La violencia comenzó en las barriadas inmensas de Johannesburgo, la capital económica del país. La ciudad son dos ciudades, hasta legalmente, con Jo’burg propiamente dicha y la célebre Soweto, que queda en el imaginario como una favela pero tiene casi el tamaño del Gran Buenos Aires. Esta inmensidad abraza todo tipo de condiciones, desde las casonas amuralladas de los primeros millonarios negros hasta las interminables hileras de casitas con jardincito de la clase obrera y la clase media estables. Pero la mayoría son casillas y hostels, las pensiones donde viven los migrantes y los solteros. Millones y millones de personas en casillas, con y sin familia, con y sin los más mínimos servicios.

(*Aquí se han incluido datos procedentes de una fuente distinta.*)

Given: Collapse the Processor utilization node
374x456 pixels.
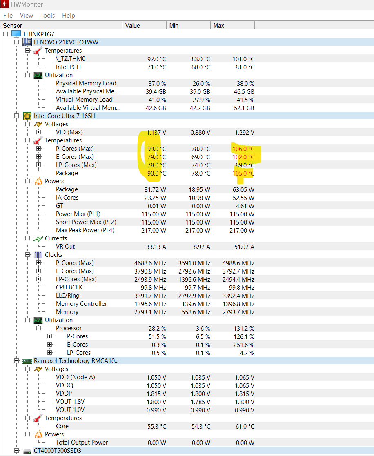Looking at the screenshot, I should coord(39,328).
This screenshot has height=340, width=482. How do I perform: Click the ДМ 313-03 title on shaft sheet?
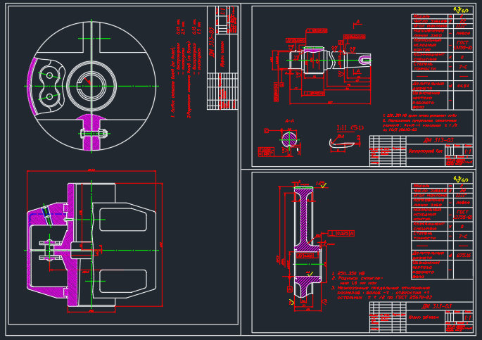pos(438,140)
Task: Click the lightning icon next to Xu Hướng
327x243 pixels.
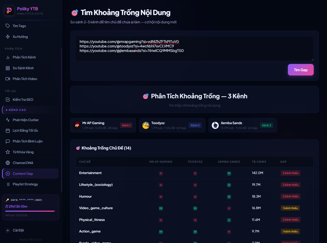Action: (x=8, y=37)
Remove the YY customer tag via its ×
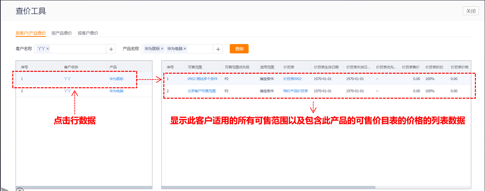The height and width of the screenshot is (191, 485). (x=47, y=49)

Soweto fue, a comienzos de los noventa, escenario de batallas olímpicas entre grupos políticos por el control territorial, como si fuera un La Matanza enorme donde combatían Inkhata y el ANC al mejor estilo fierrero. De esos tiempos quedaron las imágenes de la muerte atroz del “cuello Mandela” –una cubierta empapada en nafta, encajada en el cuello de la víctima, prendida entre risas y gritos– y de la muerte lenta a golpes y golpes donde el que muere se retuerce en el suelo y los que matan bailan el toyi–toyi y usan palos y caños. Estas imágenes volvieron esta semana, porque los refugiados de Zimbabwe y los migrantes de Etiopía y Mozambique están muriendo del mismo modo.

La acusación es la de siempre: que los inmigrantes compiten con los locales por los conchabos más simples y ganan porque trabajan por menos y en cualquier condición. Esto es mucho decir, porque en Sudáfrica falta empleo para uno en cuatro y los salarios son bajos hasta para un argentino. A esta vida dura, sin mayores seguros de desempleo y poco servicio social, llegan tres millones de zimbabweños y nadie sabe cuántos etíopes, mozambiqueños y zambianos. Un sorprendente número abre tiendas, crea empleo y mejora el país, pero todos caen en la bolada.

Lo que empezó en Soweto se extendió a Durban, tierra de zulúes, ya tocó la mucho más pacífica Ciudad del Cabo y hasta dio un chispazo en Knysna, la Pinamar del Cabo, pequeña y paqueta. Los grandes suburbios segregados están en manos de bandas armadas que aparecen, “limpian” sectores de extranjeros y se esfuman para que horas después otros pobres tomen las casas abandonadas y las saqueen.

Thambo Mbeki se despertó y autorizó a que la policía usara equipos del ejército y tenga a las tropas de backup si la situación se desmadra. Si los militares llegan a tomar las calles será otro fantasma de los noventa, cuando un ejército estrictamente blanco dominaba a balazos la situación. Mientras, prestan carpas y cocinas móviles para alimentar los insólitos campos de refugiados que ahora rodean las comisarías de los suburbios pobres. Allí malviven miles y miles de extranjeros que alcanzaron a escaparse con lo puesto.

Si esta violencia puede interpretarse políticamente, el sayo le cae a Mbeki, un presidente con algo de De la Rúa y la íntima convicción de que los problemas se solucionan solitos si uno los demora. Sudáfrica hizo el milagro de subir a la clase media o a la riqueza yuppie a toda persona con talento, contactos o educación –para verlos mudarse masivamente a los barrios blancos–, pero se olvidó de las otras tres cuartas partes del país. Esta revuelta cruel sale de ahí y con la injusticia de la ignorancia termina en la de siempre: el pobre contra el pobre, el negro de aquí contra el negro de allá.

Mientras las ONG se asombran de las masivas donaciones para los inmigrantes atacados, el gobierno cuenta las balas, busca a quién culpar y se prepara por si hay que reprimir en serio.